Oi anuncia que tomará "medidas legais" contra angolana Unitel

A Oi divulgou nesta terça, 13, comunicado no qual diz que sua subsidiária PT Ventures "foi forçada a tomar as medidas legais a fim de garantir seus direitos como acionista da Unitel", operadora angolana na qual detém participação. Ela não diz exatamente quais foram essas medidas, nem detalha quais direitos teriam sido violados.

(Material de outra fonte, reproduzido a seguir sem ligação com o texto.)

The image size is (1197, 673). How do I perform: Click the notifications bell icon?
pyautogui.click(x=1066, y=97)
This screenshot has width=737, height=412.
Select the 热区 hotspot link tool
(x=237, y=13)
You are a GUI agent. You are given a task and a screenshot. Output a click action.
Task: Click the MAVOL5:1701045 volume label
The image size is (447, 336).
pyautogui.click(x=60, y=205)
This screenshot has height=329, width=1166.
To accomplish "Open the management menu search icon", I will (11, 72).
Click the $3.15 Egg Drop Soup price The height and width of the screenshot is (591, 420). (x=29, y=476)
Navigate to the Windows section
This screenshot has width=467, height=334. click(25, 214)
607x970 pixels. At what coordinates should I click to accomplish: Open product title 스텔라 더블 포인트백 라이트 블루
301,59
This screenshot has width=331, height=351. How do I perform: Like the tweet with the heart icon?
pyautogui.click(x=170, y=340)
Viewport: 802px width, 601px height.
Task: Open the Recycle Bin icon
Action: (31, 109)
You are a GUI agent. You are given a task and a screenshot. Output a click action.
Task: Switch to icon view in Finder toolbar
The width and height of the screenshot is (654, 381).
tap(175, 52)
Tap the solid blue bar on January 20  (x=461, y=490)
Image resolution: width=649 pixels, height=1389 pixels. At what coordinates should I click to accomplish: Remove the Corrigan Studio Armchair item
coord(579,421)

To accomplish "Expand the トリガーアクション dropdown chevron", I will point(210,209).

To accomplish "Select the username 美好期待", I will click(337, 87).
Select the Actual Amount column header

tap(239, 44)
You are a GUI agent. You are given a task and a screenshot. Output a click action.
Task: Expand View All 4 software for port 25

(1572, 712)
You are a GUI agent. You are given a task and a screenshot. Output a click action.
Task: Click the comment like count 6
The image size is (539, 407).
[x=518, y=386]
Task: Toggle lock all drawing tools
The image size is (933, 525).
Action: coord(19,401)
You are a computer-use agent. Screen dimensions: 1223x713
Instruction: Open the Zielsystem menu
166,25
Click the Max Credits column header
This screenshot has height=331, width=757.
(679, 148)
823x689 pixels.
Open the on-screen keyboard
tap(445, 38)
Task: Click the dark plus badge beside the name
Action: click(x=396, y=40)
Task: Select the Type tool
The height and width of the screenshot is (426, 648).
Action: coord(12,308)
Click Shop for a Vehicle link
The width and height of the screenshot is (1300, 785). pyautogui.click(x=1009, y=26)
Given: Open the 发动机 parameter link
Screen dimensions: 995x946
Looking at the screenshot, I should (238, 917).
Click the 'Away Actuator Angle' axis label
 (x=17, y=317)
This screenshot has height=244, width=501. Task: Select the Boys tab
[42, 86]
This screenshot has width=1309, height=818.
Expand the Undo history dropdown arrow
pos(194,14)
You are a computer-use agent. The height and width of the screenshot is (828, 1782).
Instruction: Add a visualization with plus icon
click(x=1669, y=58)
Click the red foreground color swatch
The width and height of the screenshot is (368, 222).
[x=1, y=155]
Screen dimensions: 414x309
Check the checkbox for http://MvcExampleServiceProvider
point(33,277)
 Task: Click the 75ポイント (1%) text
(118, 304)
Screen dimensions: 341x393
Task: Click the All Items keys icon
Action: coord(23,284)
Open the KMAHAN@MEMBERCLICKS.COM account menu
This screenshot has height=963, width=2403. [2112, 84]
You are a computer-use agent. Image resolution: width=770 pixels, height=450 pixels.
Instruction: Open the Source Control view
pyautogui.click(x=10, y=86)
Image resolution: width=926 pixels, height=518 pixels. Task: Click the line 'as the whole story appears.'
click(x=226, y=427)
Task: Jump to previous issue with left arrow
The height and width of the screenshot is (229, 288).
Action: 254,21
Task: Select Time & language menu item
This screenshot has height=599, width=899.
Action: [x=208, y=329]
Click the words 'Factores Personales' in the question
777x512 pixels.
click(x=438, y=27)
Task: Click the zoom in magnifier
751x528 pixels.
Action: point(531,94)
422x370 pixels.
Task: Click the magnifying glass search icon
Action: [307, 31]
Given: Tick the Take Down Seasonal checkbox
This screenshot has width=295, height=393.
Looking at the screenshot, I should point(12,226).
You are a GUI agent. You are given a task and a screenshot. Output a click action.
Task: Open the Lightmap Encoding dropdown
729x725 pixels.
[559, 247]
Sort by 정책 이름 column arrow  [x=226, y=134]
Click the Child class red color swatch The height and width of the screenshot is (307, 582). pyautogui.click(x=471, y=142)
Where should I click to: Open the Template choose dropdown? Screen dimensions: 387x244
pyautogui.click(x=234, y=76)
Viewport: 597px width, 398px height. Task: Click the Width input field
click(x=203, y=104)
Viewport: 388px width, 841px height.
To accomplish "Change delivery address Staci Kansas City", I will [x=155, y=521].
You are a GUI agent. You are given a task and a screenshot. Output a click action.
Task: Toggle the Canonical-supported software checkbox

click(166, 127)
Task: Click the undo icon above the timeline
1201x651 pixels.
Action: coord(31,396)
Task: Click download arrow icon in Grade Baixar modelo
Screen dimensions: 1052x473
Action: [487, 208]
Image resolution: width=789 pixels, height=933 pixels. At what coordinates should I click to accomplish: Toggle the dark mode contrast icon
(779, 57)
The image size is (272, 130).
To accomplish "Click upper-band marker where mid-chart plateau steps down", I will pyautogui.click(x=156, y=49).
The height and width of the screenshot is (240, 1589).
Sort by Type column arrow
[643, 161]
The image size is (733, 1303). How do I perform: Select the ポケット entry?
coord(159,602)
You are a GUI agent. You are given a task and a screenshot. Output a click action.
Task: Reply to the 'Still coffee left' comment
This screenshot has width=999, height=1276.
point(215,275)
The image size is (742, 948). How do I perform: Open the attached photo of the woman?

No comunicado enviado à imprensa brasileira, a PT Ventures informa que tentou negociar por um período, mas não teve seus direitos respeitados pela Unitel. Segundo ela, essa garantia no âmbito dos acordos "é fundamental para a preservação da segurança jurídica e para manter os investidores comprometidos com as melhores práticas de governança corporativa".

Afirma ainda que as medidas adotadas visam "garantir a segurança financeira e operacional da Unitel". A PT Ventures diz estar aberta a "diálogo construtivo com a Unitel e seus acionistas".

A companhia não falou exatamente quais eram os direitos que quer assegurar, mas é possível que se trate dos dividendos a que teria direito pela participação direta de 25% na Unitel, detida pela PT Ventures, e que ao final de junho do ano passado somavam R$ 208 milhões. A Unitel alegava, para não pagar os dividendos, que a PT Ventures não estava listada no registro de acionistas da Unitel, o que teria sido sanado pela PT Ventures justamente em junho de 2014.

Rumores de ação

O comunicado toca em outro ponto. Segundo a PT Ventures, ela não foi informada de um suposto processo do qual estaria sendo alvo naquele país, afirmando se tratar apenas de "rumores", e que entende não ter violado as leis daquele país ou o acordo de acionistas.  Segundo o jornal português Económico, a Unitel entregou na segunda-feira, 12, processo contra a Oi em um tribunal em Luada alegando "quebra de acordo parassocial", que seria a mudança de acionista ao passar a participação de 25% da PT Portugal para a PT Ventures. O periódico português cita ainda outras ações, desta vez da Oi contra a Unitel, incluindo a respeito dos dividendos.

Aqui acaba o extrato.